**REQUIRED TASKS**
1) In the JTF allocation passage, what weighting does the carbon intensity of a country's NUTS2 regions receive?
2) Please print the JTF allocation passage word for word, from "Geographical scope of" up to and including "(weighting 0.05 percent).".

**READING PASSAGE**
==================================================
Geographical scope of the JTF and allocation to member states

The money will be available to all EU countries. The Commission’s proposal (annex 1 of European Commission, 2020b) provides a formula to determine how the funds will be distributed geographically, depending on the following factors, weighted as described:

  • The carbon intensity of a country’s NUTS2 regions (weighting 49 percent);
  • Employment in mining of coal and lignite (weighting 25 percent);
  • Employment in industry (weighting 25 percent);
  • Production of peat (weighting 0.95 percent);
  • Production of oil shale (weighting 0.05 percent).

Countries can be allocated a maximum of €2 billion; any amount exceeding this would be redistributed proportionally to the allocations of all other member states. The regulation also requires the allocation to represent at least €6 per capita (based on the entire population of a member state) over the entire period in each member state. Column 1 of table 1 gives the allocation of the JTF to member states according to this methodology, and column 7 gives the proportion of the total allocation attributed to each country.
==================================================
**DATASET EXCERPT**

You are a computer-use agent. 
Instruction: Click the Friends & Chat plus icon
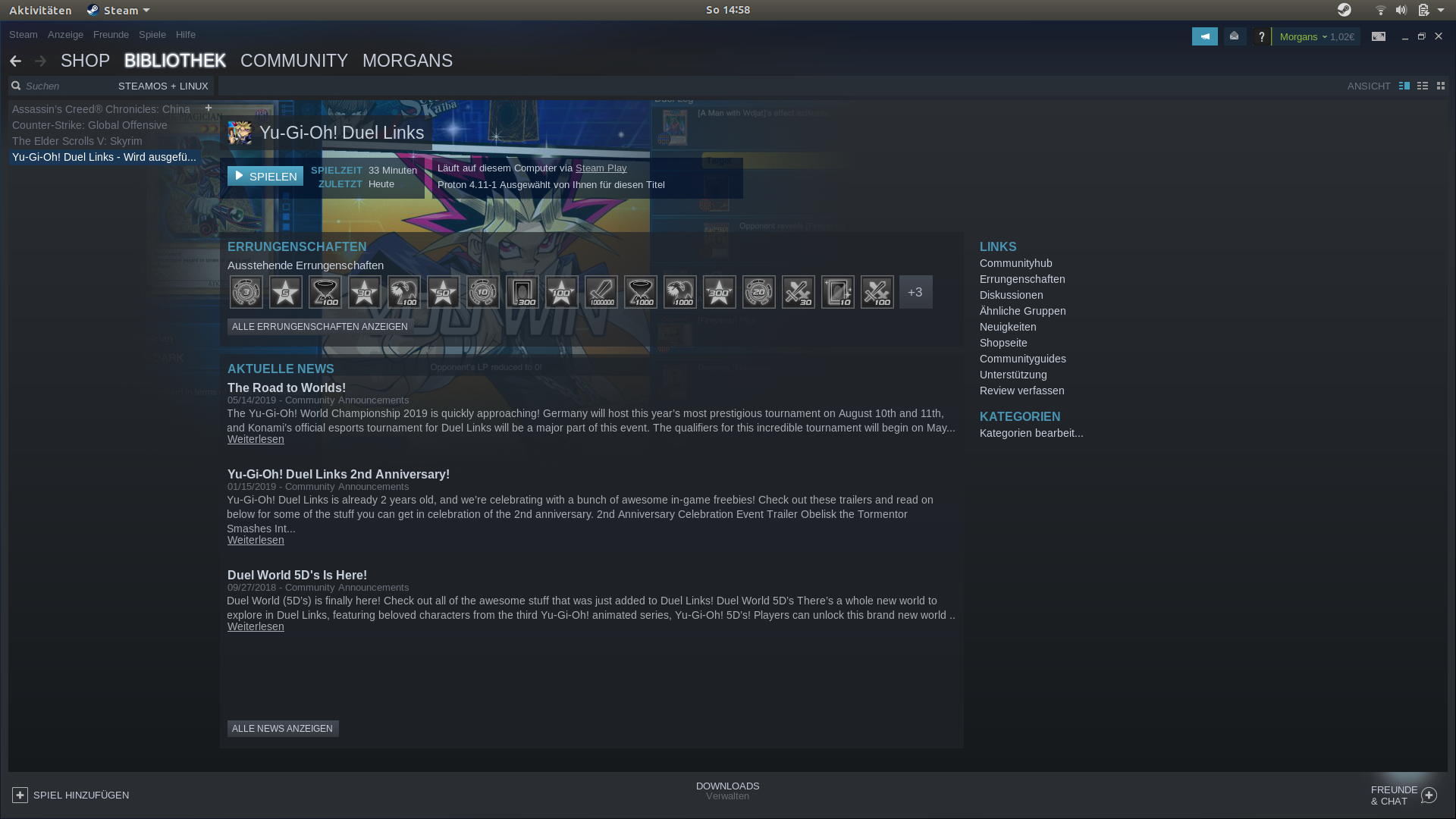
==================================================
**ANSWERS BELOW**
1) 49 percent

2)
Geographical scope of the JTF and allocation to member states

The money will be available to all EU countries. The Commission’s proposal (annex 1 of European Commission, 2020b) provides a formula to determine how the funds will be distributed geographically, depending on the following factors, weighted as described:

  • The carbon intensity of a country’s NUTS2 regions (weighting 49 percent);
  • Employment in mining of coal and lignite (weighting 25 percent);
  • Employment in industry (weighting 25 percent);
  • Production of peat (weighting 0.95 percent);
  • Production of oil shale (weighting 0.05 percent).